With the preceding question I pivot through Augustine and Heidegger and emphasize this question is one that I would today describe as cartographical or huacaslogical.  Like Augustine, who asks not What?, but Where is God?, the First Questions point to the place where Being’s Becoming (presencing) resides, and from this move unfolds the phenomenology of learning I have been undertaking.  On 11/26 I described this place as a ‘field’ and because it is a dynamic (dialectic, syncretic, etc.) the place is further qualified as ‘force field’.   Today I would emphasize the location of learning as field of forces.  On 11/26 I had a limited lexicon, and, as I noted the other day,  I was under the guiding influence of Arendt’s appropriation of Aristotle.  

1 comment:

  1. 3.0 (Wednesday, Basking Ridge, NJ). I just realized I'm a day behind...don't know how that happened, but I'm a day behind, so I'll post twice today in order to catch up. Didn't remember that Du Bois citation of Faust! I'd forgotten it, but will not. As for resonances, here is one from "LEARN" that echoes the note on Heidegger’s “How is it with the no-thing?” - "This is why in his “Preface to the Reader” Descartes defends himself against the objection that he his project is too narrowly focused by writing: “thus my meaning was that I am plainly aware of nothing which I know to pertain to my essence, beyond the fact that I am a thinking thing, that is, a thing having within itself the faculty of thinking. But in what ensues I will show how it follows from the fact that I know nothing else that pertains to my essence that nothing else at all really pertains to it.” But as I will describe it, this “nothing else” is the khaos (void) around and through which philosophical learning is happening. This is the chaos that Heidegger points to with the question, “How is it with the nothing?” He adds “Science wants to know nothing of the nothing. But even so it is certain that when science tries to express its proper essence it calls upon the nothing for help.
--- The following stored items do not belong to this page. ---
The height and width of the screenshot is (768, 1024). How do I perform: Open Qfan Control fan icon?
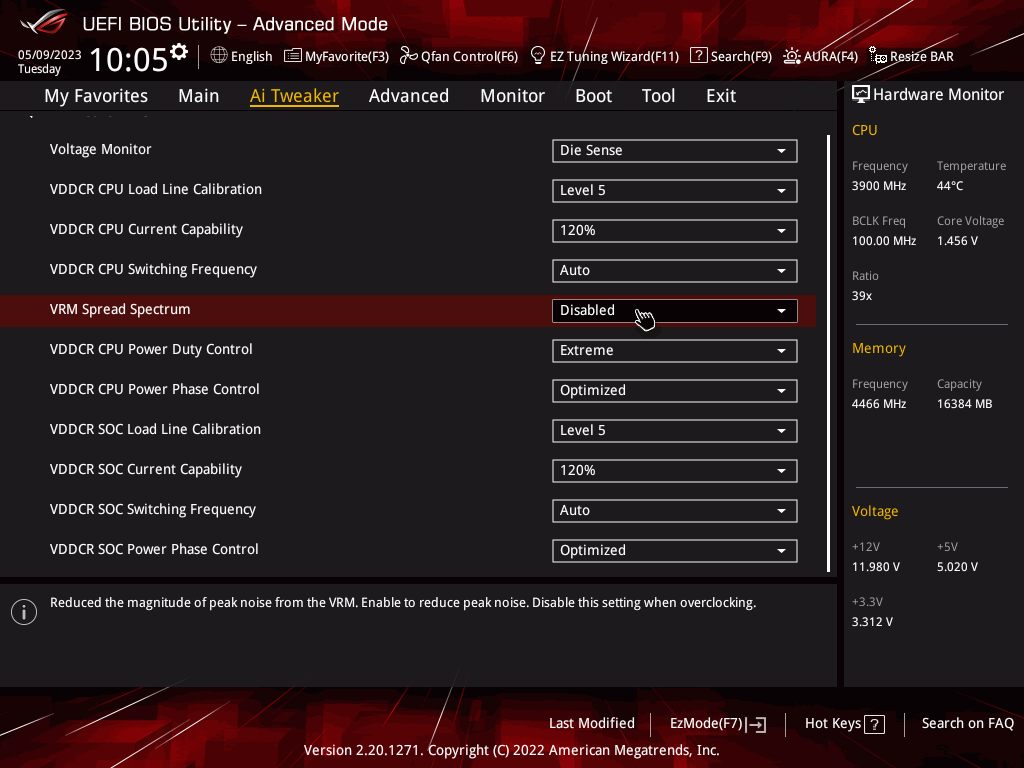[x=408, y=56]
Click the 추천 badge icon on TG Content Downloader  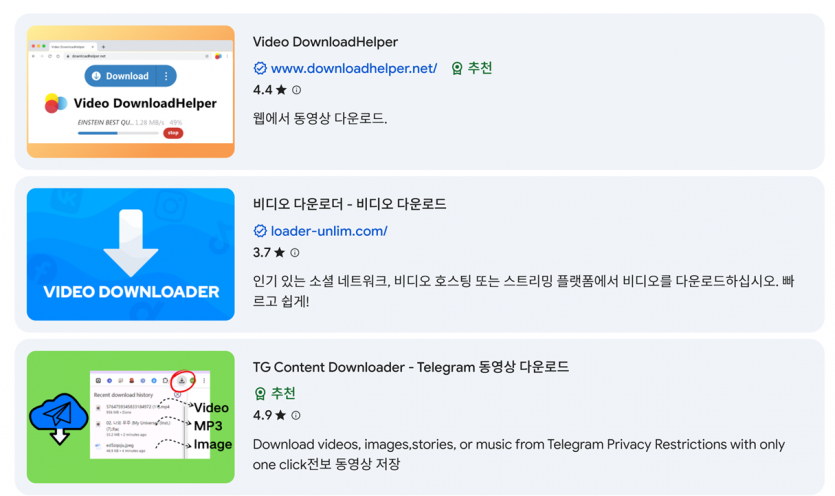point(260,393)
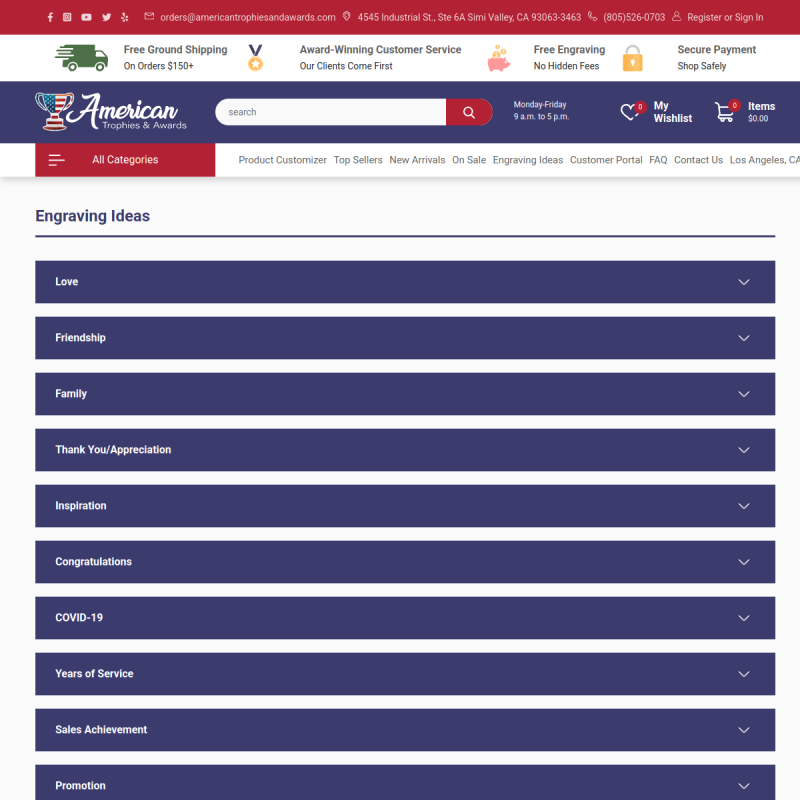Expand the Friendship section chevron
This screenshot has height=800, width=800.
pyautogui.click(x=743, y=338)
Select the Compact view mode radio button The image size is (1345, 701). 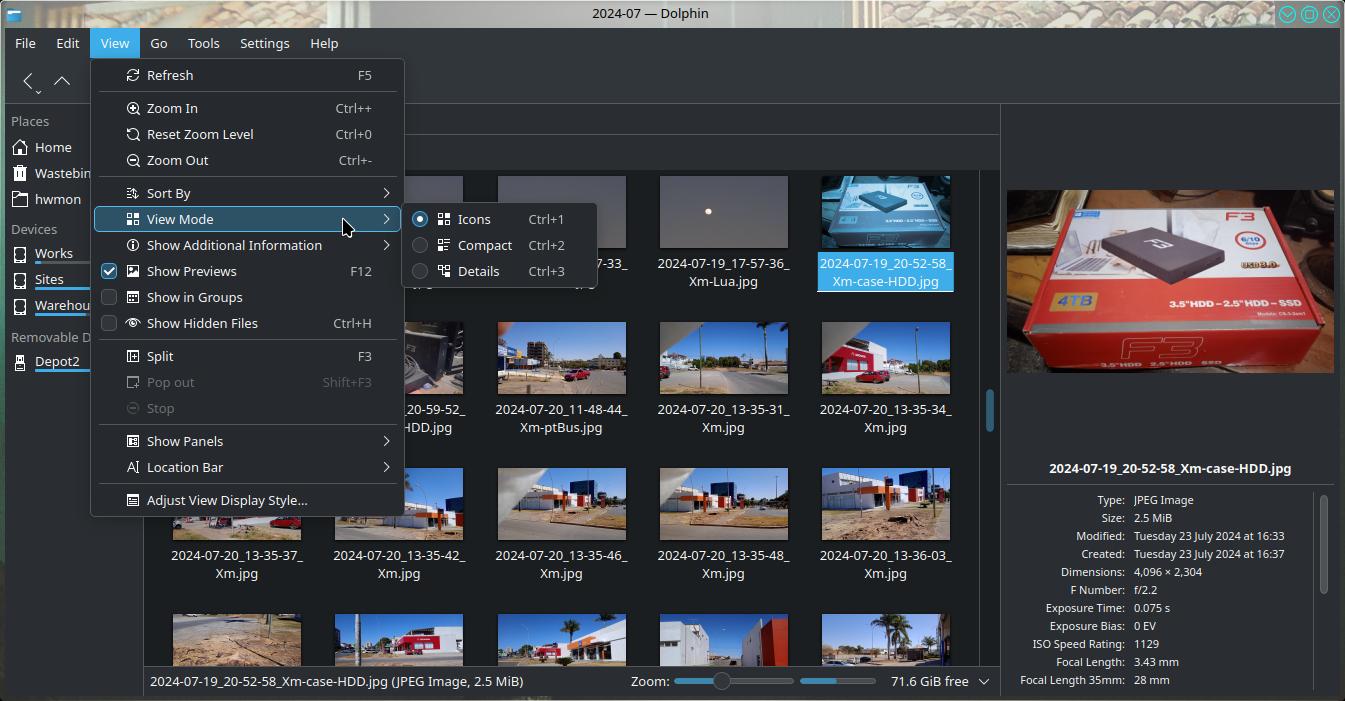(420, 245)
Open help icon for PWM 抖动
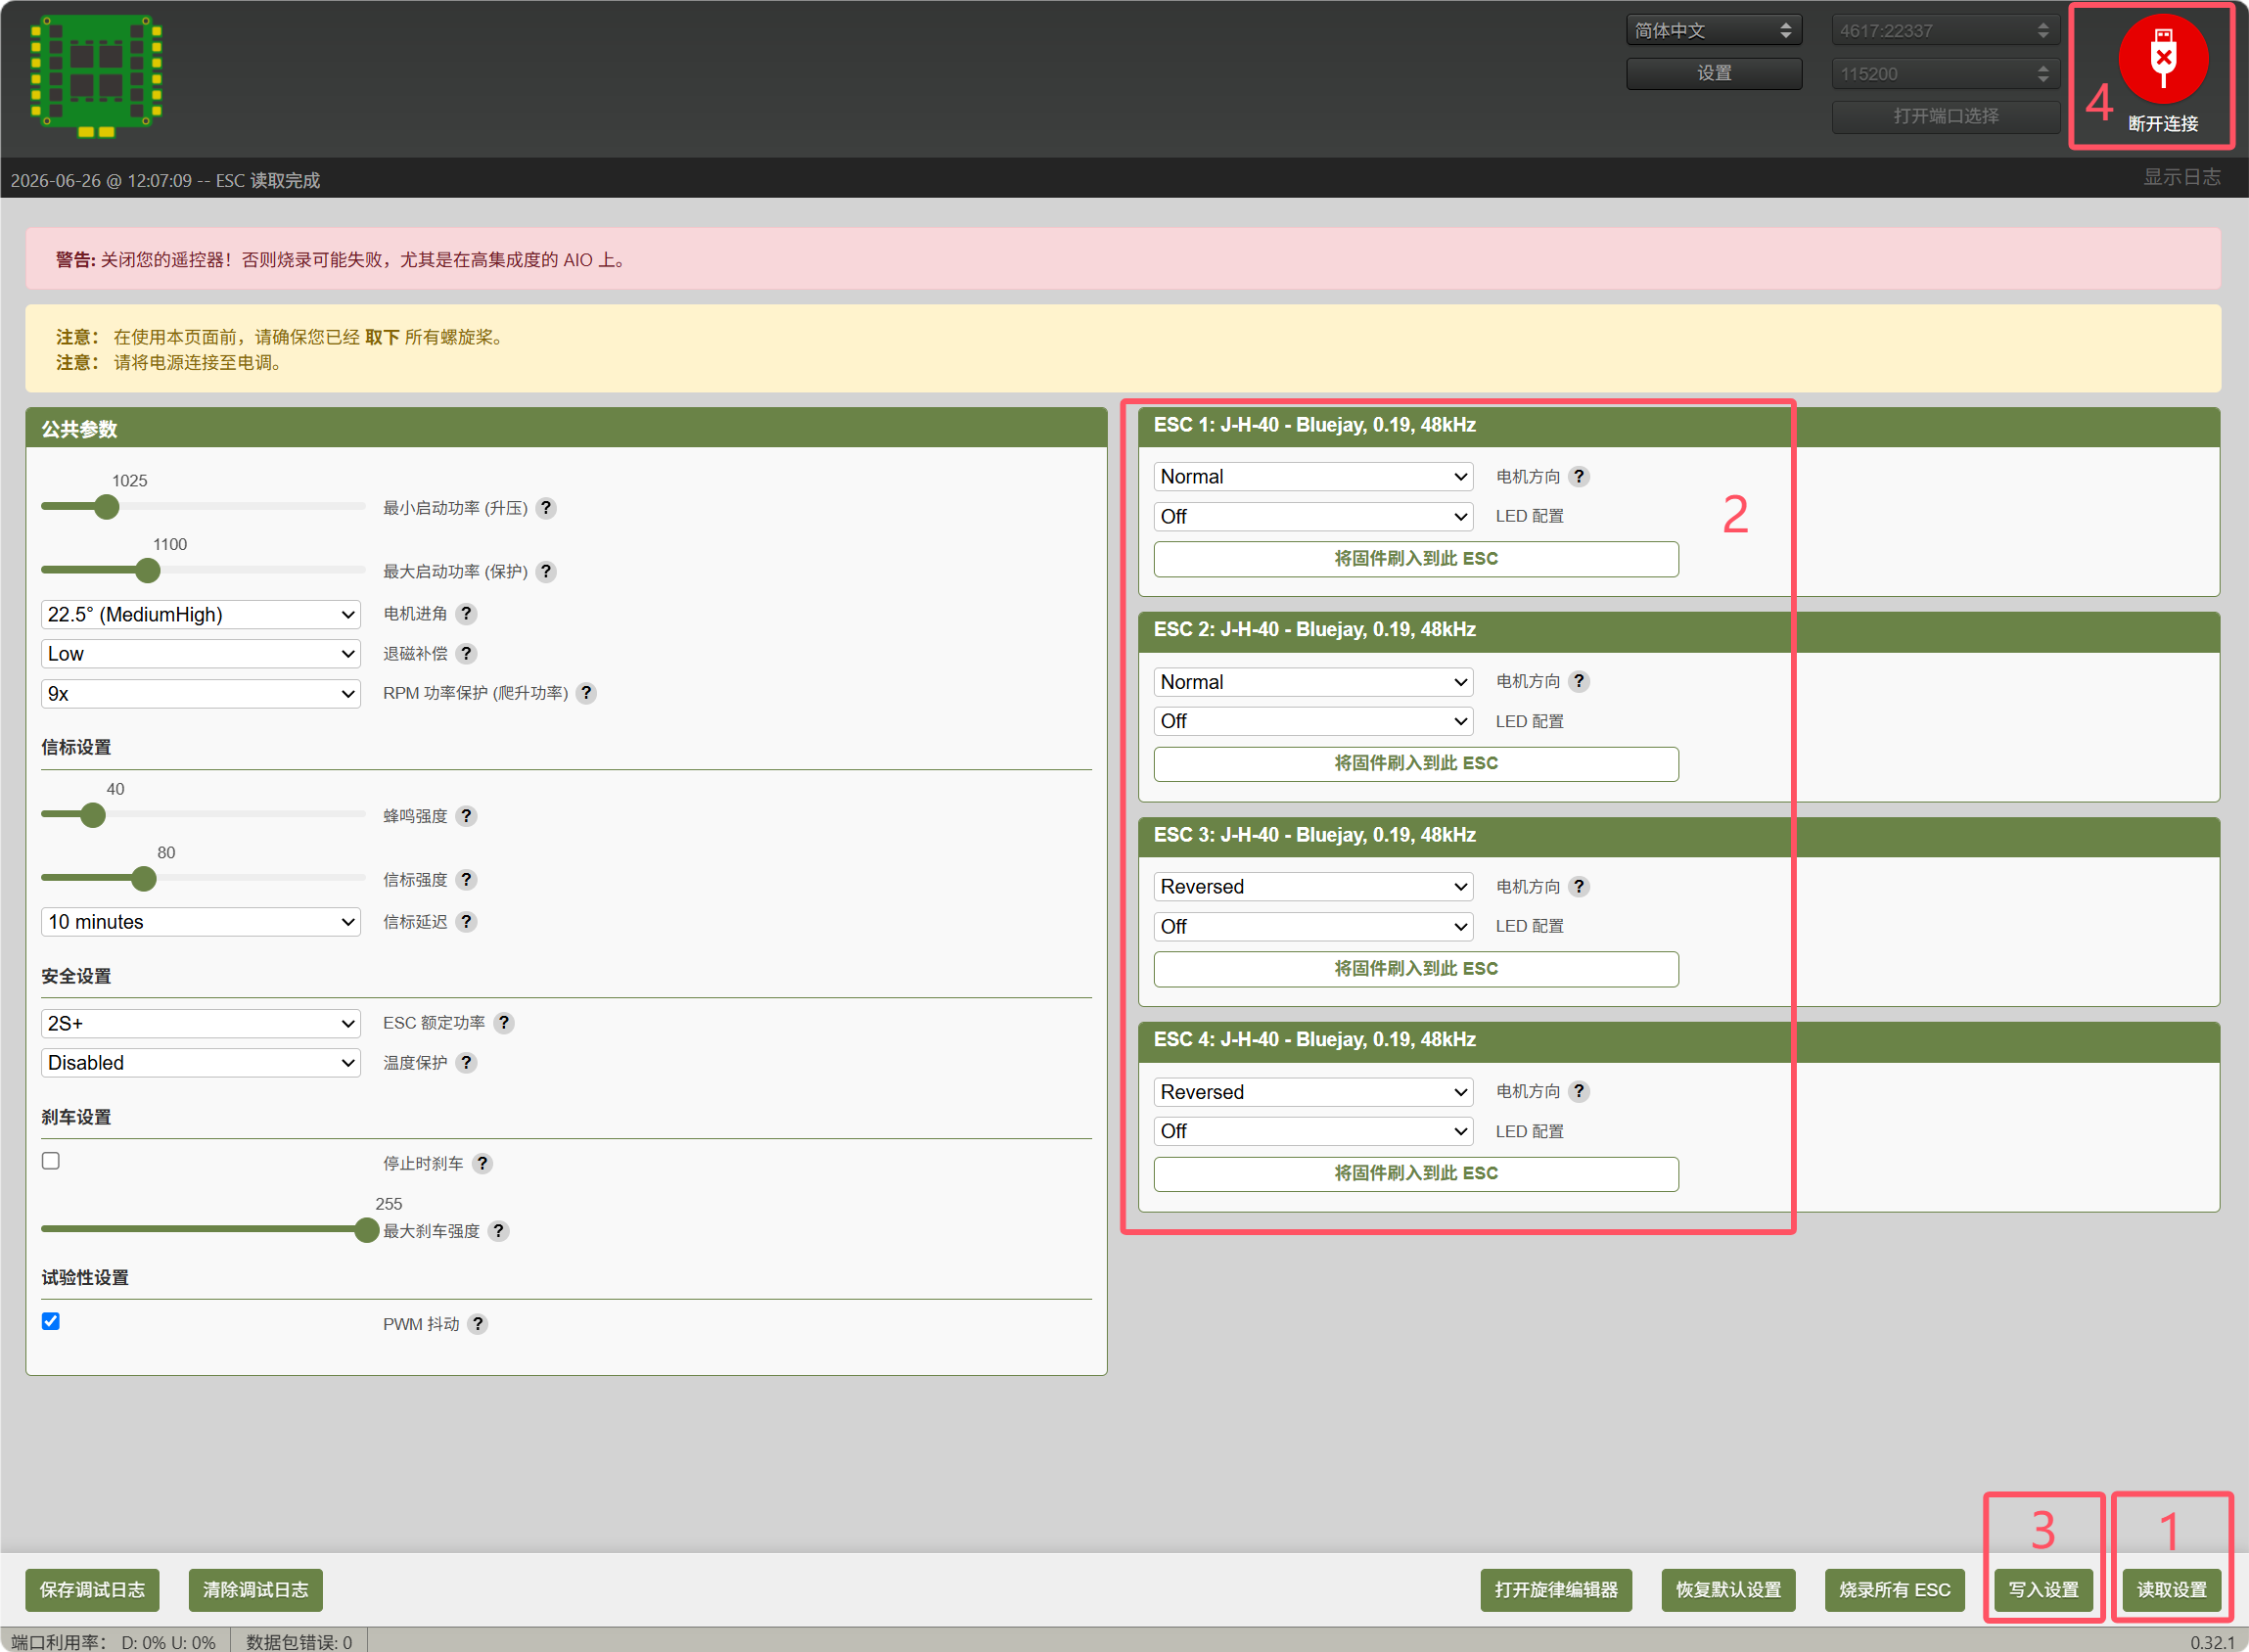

It has recourse to what it rejects.”

    "Tolle legge, pick up and read! This call to the student, the negation of the self-certain “ego” that turns them away from their own self-interested concerns, is the first moment of the dialectic. The call (evocation) is an invitation beckoning the student towards the place of study. The negation is an interruption of the “self” as the center of attention, and a call to learning that turns the student about and invites them to focus on the object of study, the book/text. If learning begins with listening, then the first moment happens when the student receives the call: tolle lege, pick up and read! This invitation made by the teacher not only turns the student towards the solitude of study, but also invites them to take up a receptive form of reading, which is to say, take up philosophical study through phenomenological reading."